On Saturday in Macomb, the South Dakota State women will try to lock up at least a share of the regular-season title. It would be their second straight and fourth in six years.
But even if the Jackrabbits take care of business, they’ve allowed for a certain level of intrigue in dropping both meetings against IUPUI. Yes, IUPUI. The Jaguars had never beaten SDSU prior to this season and now have done it twice in a row.
Although both games were close, the matching results make you wonder if IUPUI is just a bad matchup for the Jacks in terms of being athletic and aggressive and pretty deep. And regular-season results in the series won’t necessarily apply to the conference tournament setting.
Regardless, things are shaping up to be more interesting than they once figured to be.

Meanwhile, there are big things brewing for Saturday night at Frost Arena as the SDSU men host Western Illinois.
For starters, it’s senior night - the final regular-season home games in the significant careers of point guard Nate Wolters and forward Tony Fiegen. The former is the best player in program history, the latter a local kid who sacrificed his offensive interests to do dirty work. They will be honored after the game rather than before as has been custom.
But it’s also a defacto conference title game as the Leathernecks (11-2) lead the Jacks (11-3) by a half game after an impressive road win Thursday over North Dakota State (10-4) that dropped the Bison into third-place just half of a game up on Oakland (9-4).

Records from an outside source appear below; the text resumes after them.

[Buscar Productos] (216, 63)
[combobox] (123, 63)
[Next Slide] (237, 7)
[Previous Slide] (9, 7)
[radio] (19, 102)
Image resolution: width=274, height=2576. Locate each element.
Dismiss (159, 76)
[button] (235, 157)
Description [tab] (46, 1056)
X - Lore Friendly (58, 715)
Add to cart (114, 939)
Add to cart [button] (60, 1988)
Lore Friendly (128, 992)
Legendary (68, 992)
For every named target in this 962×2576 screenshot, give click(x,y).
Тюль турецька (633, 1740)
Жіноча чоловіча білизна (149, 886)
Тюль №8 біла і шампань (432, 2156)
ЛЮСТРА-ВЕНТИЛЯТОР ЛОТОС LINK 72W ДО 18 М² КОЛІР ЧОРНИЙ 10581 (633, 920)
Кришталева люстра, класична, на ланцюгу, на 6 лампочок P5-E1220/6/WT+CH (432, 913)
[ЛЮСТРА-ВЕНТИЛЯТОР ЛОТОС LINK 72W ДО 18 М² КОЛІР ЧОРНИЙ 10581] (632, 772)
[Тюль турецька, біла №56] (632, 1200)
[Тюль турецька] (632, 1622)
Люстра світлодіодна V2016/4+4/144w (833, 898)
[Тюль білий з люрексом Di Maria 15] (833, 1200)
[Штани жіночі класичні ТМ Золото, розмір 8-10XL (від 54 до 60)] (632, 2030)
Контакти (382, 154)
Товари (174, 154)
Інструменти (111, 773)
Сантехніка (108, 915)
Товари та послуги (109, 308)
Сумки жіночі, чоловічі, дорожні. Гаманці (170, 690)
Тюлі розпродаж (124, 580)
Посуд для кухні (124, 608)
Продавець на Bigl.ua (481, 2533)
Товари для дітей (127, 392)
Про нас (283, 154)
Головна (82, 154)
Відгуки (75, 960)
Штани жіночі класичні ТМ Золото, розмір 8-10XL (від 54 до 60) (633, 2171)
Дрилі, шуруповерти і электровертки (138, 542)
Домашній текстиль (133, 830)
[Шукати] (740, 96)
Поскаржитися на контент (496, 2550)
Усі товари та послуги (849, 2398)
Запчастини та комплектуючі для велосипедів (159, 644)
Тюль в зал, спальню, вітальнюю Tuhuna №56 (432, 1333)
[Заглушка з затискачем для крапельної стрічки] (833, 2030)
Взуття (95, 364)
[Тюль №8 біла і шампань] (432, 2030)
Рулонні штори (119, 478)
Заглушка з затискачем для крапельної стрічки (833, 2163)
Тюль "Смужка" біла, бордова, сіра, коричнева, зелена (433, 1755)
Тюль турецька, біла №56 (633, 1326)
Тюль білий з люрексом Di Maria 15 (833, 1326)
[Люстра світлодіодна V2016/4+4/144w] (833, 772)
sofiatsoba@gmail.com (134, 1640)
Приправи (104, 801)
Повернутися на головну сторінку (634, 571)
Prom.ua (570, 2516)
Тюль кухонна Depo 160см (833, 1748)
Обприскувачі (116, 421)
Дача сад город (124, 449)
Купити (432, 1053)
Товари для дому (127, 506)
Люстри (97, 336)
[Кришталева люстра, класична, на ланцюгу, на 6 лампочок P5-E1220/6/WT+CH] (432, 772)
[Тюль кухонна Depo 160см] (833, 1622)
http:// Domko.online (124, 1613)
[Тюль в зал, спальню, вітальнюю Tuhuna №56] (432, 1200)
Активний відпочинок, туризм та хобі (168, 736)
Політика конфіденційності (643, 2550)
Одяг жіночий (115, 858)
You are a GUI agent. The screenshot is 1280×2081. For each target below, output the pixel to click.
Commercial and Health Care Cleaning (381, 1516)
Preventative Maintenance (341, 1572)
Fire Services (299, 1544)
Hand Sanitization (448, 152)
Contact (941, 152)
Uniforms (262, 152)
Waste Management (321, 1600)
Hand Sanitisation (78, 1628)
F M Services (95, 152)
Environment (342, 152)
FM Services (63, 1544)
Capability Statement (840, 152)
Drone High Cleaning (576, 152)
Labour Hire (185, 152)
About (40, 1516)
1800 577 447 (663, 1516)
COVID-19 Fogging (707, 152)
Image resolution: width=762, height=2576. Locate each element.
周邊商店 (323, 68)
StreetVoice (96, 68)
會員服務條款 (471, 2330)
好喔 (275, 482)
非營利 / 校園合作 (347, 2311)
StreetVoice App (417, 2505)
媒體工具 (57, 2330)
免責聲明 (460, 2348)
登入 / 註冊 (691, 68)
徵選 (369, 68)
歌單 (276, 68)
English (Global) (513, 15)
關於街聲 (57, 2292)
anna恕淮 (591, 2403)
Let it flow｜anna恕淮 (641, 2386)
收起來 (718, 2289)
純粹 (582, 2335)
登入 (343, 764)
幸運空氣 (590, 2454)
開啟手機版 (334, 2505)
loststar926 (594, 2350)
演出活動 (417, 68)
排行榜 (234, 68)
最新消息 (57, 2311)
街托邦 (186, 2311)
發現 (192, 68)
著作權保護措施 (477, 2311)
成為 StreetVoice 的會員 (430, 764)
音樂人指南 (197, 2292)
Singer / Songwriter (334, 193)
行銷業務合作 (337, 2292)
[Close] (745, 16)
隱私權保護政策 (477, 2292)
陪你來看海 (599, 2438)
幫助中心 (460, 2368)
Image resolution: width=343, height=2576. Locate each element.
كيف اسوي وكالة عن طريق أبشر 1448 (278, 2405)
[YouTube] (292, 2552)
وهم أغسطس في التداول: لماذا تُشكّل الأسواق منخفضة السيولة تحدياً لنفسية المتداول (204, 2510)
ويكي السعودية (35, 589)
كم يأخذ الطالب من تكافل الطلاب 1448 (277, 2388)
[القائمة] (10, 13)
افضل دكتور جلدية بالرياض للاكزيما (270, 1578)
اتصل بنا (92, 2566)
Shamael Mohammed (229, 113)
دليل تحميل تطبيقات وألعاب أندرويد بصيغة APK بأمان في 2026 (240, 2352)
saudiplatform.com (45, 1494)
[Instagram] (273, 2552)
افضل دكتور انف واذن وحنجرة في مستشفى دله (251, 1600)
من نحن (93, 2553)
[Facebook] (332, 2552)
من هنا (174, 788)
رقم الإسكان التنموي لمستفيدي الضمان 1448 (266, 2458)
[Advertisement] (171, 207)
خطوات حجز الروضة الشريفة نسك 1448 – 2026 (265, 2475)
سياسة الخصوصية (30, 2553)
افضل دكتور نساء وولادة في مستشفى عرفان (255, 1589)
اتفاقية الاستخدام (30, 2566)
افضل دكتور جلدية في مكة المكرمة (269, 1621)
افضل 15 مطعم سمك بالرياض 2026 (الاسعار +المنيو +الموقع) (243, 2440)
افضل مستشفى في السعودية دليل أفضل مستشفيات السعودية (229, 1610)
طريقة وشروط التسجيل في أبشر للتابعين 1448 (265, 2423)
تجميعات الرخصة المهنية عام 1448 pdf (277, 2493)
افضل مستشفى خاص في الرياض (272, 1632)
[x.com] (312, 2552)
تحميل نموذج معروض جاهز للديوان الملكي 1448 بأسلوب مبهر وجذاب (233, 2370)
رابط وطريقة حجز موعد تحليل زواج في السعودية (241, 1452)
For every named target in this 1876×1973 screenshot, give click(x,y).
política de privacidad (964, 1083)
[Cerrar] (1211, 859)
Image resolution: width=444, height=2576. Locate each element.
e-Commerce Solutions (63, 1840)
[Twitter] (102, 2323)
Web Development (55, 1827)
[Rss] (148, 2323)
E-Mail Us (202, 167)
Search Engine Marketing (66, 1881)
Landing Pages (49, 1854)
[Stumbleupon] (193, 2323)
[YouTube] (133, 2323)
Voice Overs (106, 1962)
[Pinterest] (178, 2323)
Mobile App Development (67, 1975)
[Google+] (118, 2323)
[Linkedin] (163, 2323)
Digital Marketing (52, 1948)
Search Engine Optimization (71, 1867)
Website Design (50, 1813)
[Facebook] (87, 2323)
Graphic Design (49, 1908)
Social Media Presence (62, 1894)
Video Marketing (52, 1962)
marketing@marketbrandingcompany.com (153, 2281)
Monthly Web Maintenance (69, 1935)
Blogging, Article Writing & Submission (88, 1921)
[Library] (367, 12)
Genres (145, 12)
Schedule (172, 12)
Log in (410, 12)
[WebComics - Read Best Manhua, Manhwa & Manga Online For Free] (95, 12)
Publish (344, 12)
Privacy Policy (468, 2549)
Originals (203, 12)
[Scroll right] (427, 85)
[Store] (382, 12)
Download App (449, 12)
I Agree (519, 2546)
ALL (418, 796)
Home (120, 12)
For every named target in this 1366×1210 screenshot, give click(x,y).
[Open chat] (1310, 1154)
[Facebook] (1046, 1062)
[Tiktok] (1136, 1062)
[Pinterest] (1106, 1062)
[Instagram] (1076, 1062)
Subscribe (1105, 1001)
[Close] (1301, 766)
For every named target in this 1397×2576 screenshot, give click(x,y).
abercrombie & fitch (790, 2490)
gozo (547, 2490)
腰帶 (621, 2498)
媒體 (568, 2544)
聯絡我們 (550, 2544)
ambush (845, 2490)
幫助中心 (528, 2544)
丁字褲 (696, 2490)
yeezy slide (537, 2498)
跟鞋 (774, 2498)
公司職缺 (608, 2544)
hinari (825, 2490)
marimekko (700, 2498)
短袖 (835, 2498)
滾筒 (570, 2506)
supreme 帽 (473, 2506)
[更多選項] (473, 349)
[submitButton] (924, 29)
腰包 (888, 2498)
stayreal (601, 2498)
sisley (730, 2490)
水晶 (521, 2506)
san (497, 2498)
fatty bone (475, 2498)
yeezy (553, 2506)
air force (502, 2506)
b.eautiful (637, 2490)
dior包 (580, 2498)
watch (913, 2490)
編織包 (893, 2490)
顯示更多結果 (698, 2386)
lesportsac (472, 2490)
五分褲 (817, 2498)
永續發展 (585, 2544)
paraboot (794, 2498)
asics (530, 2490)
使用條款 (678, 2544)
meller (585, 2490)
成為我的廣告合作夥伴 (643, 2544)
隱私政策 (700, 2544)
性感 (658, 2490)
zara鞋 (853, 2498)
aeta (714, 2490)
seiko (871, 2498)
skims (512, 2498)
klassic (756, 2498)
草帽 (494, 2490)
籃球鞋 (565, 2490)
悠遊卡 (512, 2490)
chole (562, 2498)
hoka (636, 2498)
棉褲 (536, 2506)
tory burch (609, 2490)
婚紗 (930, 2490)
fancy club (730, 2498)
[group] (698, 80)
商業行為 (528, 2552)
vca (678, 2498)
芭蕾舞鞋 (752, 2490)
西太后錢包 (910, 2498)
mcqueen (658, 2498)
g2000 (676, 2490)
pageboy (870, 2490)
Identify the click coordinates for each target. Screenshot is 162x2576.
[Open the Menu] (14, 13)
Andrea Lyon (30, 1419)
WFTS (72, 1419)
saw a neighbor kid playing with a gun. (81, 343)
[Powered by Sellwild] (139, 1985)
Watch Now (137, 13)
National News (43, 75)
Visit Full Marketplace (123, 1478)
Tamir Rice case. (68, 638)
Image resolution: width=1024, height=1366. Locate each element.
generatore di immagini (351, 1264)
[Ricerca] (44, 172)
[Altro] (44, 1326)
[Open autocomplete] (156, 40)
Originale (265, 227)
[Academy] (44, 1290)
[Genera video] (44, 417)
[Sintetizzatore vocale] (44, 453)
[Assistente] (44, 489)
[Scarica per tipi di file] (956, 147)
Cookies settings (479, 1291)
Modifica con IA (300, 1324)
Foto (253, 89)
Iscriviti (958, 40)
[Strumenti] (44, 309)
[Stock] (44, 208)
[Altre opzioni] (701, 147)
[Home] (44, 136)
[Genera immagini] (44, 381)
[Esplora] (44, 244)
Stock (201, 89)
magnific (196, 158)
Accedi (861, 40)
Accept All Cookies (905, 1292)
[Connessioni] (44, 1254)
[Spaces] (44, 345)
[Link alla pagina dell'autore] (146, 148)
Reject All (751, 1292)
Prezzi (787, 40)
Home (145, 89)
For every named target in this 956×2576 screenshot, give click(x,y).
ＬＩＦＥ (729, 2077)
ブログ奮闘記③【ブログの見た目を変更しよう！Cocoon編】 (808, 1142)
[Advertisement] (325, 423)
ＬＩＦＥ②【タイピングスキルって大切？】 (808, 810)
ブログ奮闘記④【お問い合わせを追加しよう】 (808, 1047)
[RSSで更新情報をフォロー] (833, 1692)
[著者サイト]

After this, SDSU has just one game left - at Omaha in two weeks. The Necks will host Kansas City and USD to wrap things up.
The Jacks have won 29 in a row at home and eight straight in the series (including an overtime decision in last year’s tourney title tilt), but very few of those have been easy due to the grind-it-out style of WIU, which leads NCAA Division I in fewest possessions per game.
WIU will be in line to win the regular-season title outright with a victory, while SDSU would have the inside track on the No. 1 seed in the conference tournament with a win - that would be a sweep of the regular-season series. 
The Jacks haven’t won a regular-season conference crown since moving to the D-I level in 2004. The Necks probably laugh at that - they haven’t finished first since 1982-83, the first season in Summit history.
Somebody will take a big step toward their primary regular-season goal Saturday night in a nationally televised gamed played before a packed house in the best venue in the conference. Good stuff.